▸ **Stated goal**
Present every line of the entries below as a numbered list, leaving out any blank lines.

>>>>

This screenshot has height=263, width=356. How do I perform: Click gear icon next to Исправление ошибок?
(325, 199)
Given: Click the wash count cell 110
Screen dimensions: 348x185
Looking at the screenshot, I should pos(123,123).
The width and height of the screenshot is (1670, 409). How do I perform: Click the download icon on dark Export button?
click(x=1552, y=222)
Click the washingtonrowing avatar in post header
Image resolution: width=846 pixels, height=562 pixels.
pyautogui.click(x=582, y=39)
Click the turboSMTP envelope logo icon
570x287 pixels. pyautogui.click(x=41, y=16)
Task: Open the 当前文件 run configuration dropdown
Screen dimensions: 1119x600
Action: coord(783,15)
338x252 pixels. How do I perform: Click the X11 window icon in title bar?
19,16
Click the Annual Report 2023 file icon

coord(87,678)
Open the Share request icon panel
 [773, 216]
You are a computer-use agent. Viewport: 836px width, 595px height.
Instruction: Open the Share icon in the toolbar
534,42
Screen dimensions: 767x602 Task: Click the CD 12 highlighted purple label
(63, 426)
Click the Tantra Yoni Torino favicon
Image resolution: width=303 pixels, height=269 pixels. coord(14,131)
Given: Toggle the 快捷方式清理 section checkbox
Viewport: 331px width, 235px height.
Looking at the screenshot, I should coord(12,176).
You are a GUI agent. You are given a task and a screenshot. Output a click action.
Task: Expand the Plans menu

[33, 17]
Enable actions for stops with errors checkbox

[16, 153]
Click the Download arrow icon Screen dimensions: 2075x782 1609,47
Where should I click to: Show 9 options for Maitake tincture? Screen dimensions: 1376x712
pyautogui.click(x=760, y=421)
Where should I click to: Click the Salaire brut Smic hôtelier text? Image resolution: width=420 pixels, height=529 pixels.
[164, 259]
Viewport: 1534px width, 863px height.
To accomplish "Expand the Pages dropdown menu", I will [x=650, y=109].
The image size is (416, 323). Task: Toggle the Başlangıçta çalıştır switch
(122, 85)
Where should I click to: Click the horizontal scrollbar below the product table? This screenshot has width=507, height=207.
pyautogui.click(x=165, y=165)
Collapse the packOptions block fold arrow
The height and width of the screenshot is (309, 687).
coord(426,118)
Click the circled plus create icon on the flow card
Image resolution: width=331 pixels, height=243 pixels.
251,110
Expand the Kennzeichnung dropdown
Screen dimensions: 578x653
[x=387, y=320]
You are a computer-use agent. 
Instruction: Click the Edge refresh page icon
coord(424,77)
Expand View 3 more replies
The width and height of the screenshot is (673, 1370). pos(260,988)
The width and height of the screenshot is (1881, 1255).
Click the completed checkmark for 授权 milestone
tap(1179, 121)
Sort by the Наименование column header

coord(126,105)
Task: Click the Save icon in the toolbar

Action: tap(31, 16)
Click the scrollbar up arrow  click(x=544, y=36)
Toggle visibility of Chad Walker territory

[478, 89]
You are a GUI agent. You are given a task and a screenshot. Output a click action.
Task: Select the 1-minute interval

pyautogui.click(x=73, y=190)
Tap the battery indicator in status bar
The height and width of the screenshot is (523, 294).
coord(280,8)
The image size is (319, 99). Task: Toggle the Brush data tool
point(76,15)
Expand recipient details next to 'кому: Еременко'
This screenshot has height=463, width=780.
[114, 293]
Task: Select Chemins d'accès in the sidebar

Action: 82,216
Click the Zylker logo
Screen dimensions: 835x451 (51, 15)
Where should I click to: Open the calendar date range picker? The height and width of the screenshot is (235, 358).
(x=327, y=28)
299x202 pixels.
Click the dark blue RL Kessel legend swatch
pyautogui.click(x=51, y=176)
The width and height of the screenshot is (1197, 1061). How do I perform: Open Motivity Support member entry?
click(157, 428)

<<<<

▸ **Response**
1. This screenshot has height=263, width=356. How do I perform: Click gear icon next to Исправление ошибок?
2. (325, 199)
3. Given: Click the wash count cell 110
4. Screen dimensions: 348x185
5. Looking at the screenshot, I should pos(123,123).
6. The width and height of the screenshot is (1670, 409). How do I perform: Click the download icon on dark Export button?
7. click(x=1552, y=222)
8. Click the washingtonrowing avatar in post header
9. Image resolution: width=846 pixels, height=562 pixels.
10. pyautogui.click(x=582, y=39)
11. Click the turboSMTP envelope logo icon
12. 570x287 pixels. pyautogui.click(x=41, y=16)
13. Task: Open the 当前文件 run configuration dropdown
14. Screen dimensions: 1119x600
15. Action: coord(783,15)
16. 338x252 pixels. How do I perform: Click the X11 window icon in title bar?
17. 19,16
18. Click the Annual Report 2023 file icon
19. coord(87,678)
20. Open the Share request icon panel
21.  [773, 216]
22. You are a computer-use agent. Viewport: 836px width, 595px height.
23. Instruction: Open the Share icon in the toolbar
24. 534,42
25. Screen dimensions: 767x602 Task: Click the CD 12 highlighted purple label
26. (63, 426)
27. Click the Tantra Yoni Torino favicon
28. Image resolution: width=303 pixels, height=269 pixels. coord(14,131)
29. Given: Toggle the 快捷方式清理 section checkbox
30. Viewport: 331px width, 235px height.
31. Looking at the screenshot, I should coord(12,176).
32. You are a GUI agent. You are given a task and a screenshot. Output a click action.
33. Task: Expand the Plans menu
34. [33, 17]
35. Enable actions for stops with errors checkbox
36. [16, 153]
37. Click the Download arrow icon Screen dimensions: 2075x782 1609,47
38. Where should I click to: Show 9 options for Maitake tincture? Screen dimensions: 1376x712
39. pyautogui.click(x=760, y=421)
40. Where should I click to: Click the Salaire brut Smic hôtelier text? Image resolution: width=420 pixels, height=529 pixels.
41. [164, 259]
42. Viewport: 1534px width, 863px height.
43. To accomplish "Expand the Pages dropdown menu", I will [x=650, y=109].
44. The image size is (416, 323). Task: Toggle the Başlangıçta çalıştır switch
45. (122, 85)
46. Where should I click to: Click the horizontal scrollbar below the product table? This screenshot has width=507, height=207.
47. pyautogui.click(x=165, y=165)
48. Collapse the packOptions block fold arrow
49. The height and width of the screenshot is (309, 687).
50. coord(426,118)
51. Click the circled plus create icon on the flow card
52. Image resolution: width=331 pixels, height=243 pixels.
53. 251,110
54. Expand the Kennzeichnung dropdown
55. Screen dimensions: 578x653
56. [x=387, y=320]
57. You are a computer-use agent. 
58. Instruction: Click the Edge refresh page icon
59. coord(424,77)
60. Expand View 3 more replies
61. The width and height of the screenshot is (673, 1370). pos(260,988)
62. The width and height of the screenshot is (1881, 1255).
63. Click the completed checkmark for 授权 milestone
64. tap(1179, 121)
65. Sort by the Наименование column header
66. coord(126,105)
67. Task: Click the Save icon in the toolbar
68. Action: tap(31, 16)
69. Click the scrollbar up arrow  click(x=544, y=36)
70. Toggle visibility of Chad Walker territory
71. [478, 89]
72. You are a GUI agent. You are given a task and a screenshot. Output a click action.
73. Task: Select the 1-minute interval
74. pyautogui.click(x=73, y=190)
75. Tap the battery indicator in status bar
76. The height and width of the screenshot is (523, 294).
77. coord(280,8)
78. The image size is (319, 99). Task: Toggle the Brush data tool
79. point(76,15)
80. Expand recipient details next to 'кому: Еременко'
81. This screenshot has height=463, width=780.
82. [114, 293]
83. Task: Select Chemins d'accès in the sidebar
84. Action: 82,216
85. Click the Zylker logo
86. Screen dimensions: 835x451 (51, 15)
87. Where should I click to: Open the calendar date range picker? The height and width of the screenshot is (235, 358).
88. (x=327, y=28)
89. 299x202 pixels.
90. Click the dark blue RL Kessel legend swatch
91. pyautogui.click(x=51, y=176)
92. The width and height of the screenshot is (1197, 1061). How do I perform: Open Motivity Support member entry?
93. click(157, 428)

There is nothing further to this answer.